There are times when the leading intellectual lights of the Right get so cocky of their own victory that they unleash an ideological stinkbomb so rank that it will give pause to even the most enthusiastic Tea-Aid drinker. George Will tossed one of these out there yesterday with his column celebrating the infamous Lochner Supreme Court ruling that barred states from creating 60-hour work weeks:
Liberal certitudes continue to dissolve, the most recent solvent being a robust new defense of a 1905 Supreme Court decision that liberals have long reviled — and misrepresented. To understand why the court correctly decided Lochner v. New York and why this is relevant to current arguments, read David E. Bernstein’s “Rehabilitating Lochner: Defending Individual Rights against Progressive Reform.”
Since the New Deal, courts have stopped defending liberty of contract and other unenumerated rights grounded in America’s natural rights tradition. These are referred to by the Ninth Amendment, which explicitly protects unenumerated rights “retained by the people,” and by the “privileges or immunities” and “liberty” cited in the 14th Amendment. Progressivism, Bernstein argues, is hostile to America’s premise that individuals possess rights that preexist government and are not fully enumerated in the Constitution. This doctrine stands athwart liberalism’s aspiration to erase constitutional limits on government’s regulatory powers.
An 1895 New York law limited bakery employees to working 10 hours a day and 60 hours a week. Ostensibly, this was health and safety legislation; actually, it was rent-seeking by large, unionized bakeries and the unions. Corporate bakeries supported the legislation, which burdened their small, family-owned competitors. The bakers union hoped to suppress the small, non-unionized bakeries that depended on flexible work schedules.
I must admit that I find it surprising that an entire ideological movement exists that pines for a past time that none of its adherents were alive to see, but that's pretty much how modern conservatives feel about late-19th Century America. They're sort of like people who go to Renaissance Fairs, except they celebrate Social Dawrwinism instead of swords and sorcery. I wonder if Will dresses up as Andrew Carnegie or J.P. Morgan when he attends his little Gilded Age Reenactment Society gatherings?
At any rate, Will really doesn't like the fact that we have 40-hour work weeks, child labor laws or minimum wage. He thinks that America was a freer place when employers were able to fire you without compensation after losing your hand in a machine and he's really pushing for a Lochner revival to get us there. Check out his disdain for the SCOTUS dissenters' reasoning:
The main dissent radiated progressivism’s statism and paternalism: Government may limit working hours lest workers damage their “physical and mental capacity to serve the State, and to provide for those dependent upon them.”

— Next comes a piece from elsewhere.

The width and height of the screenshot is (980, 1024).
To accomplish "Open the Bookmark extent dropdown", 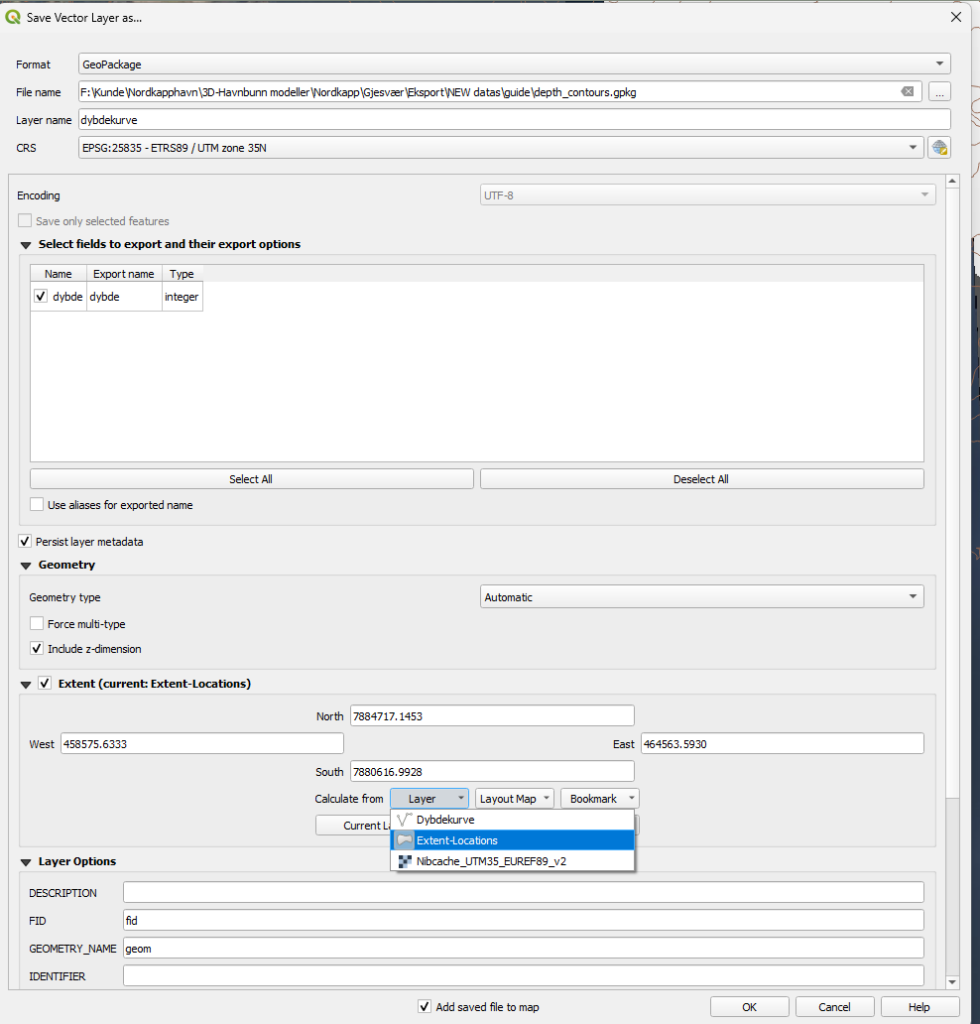I will (599, 799).
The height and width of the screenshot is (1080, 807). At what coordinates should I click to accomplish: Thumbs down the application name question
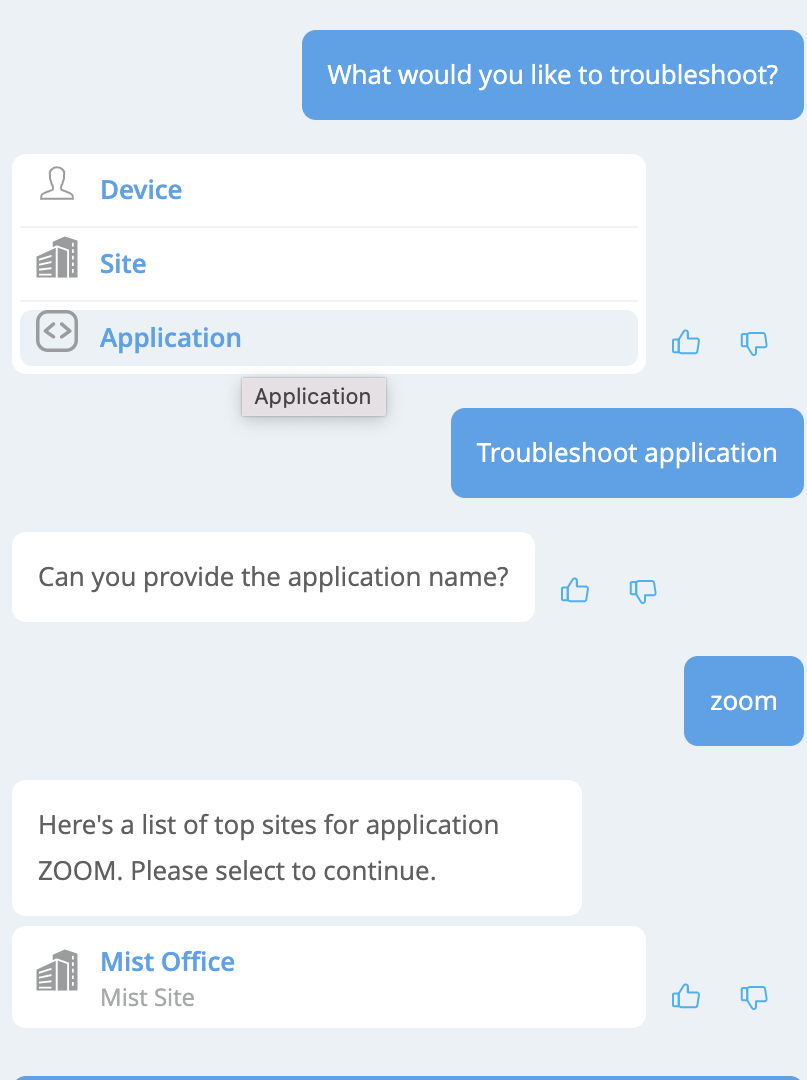click(x=642, y=590)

Yeah, God forbid the government lessens the chance that some poor bastard gets the black lung at the age of 32 after working 80-hour weeks in a coal mine. Give me liberty or give blue-collar people death!
Progressives celebrated Holmes’s gift to government of almost untrammeled police powers. He said courts should defer to economic regulations because the Constitution does not “embody a particular economic theory.” Thus began liberals’ distortion of Lochner as expressing the court’s commitment to laissez-faire doctrine.
I get the feeling that Will wouldn't have complained when the federal government used its untrammeled police powers to break up railroad strikes. Tyranny in defense of moneyed interests is no vice, after all.
You really have to wonder if the 40 percent of people who consider themselves "conservative" in this country really know what they've signed themselves up for. I tend to think they'll have a change of heart once George Will makes it legal for their bosses to fire them for refusing to work 90-hour weeks without overtime and/or suffering crippling injuries on the job.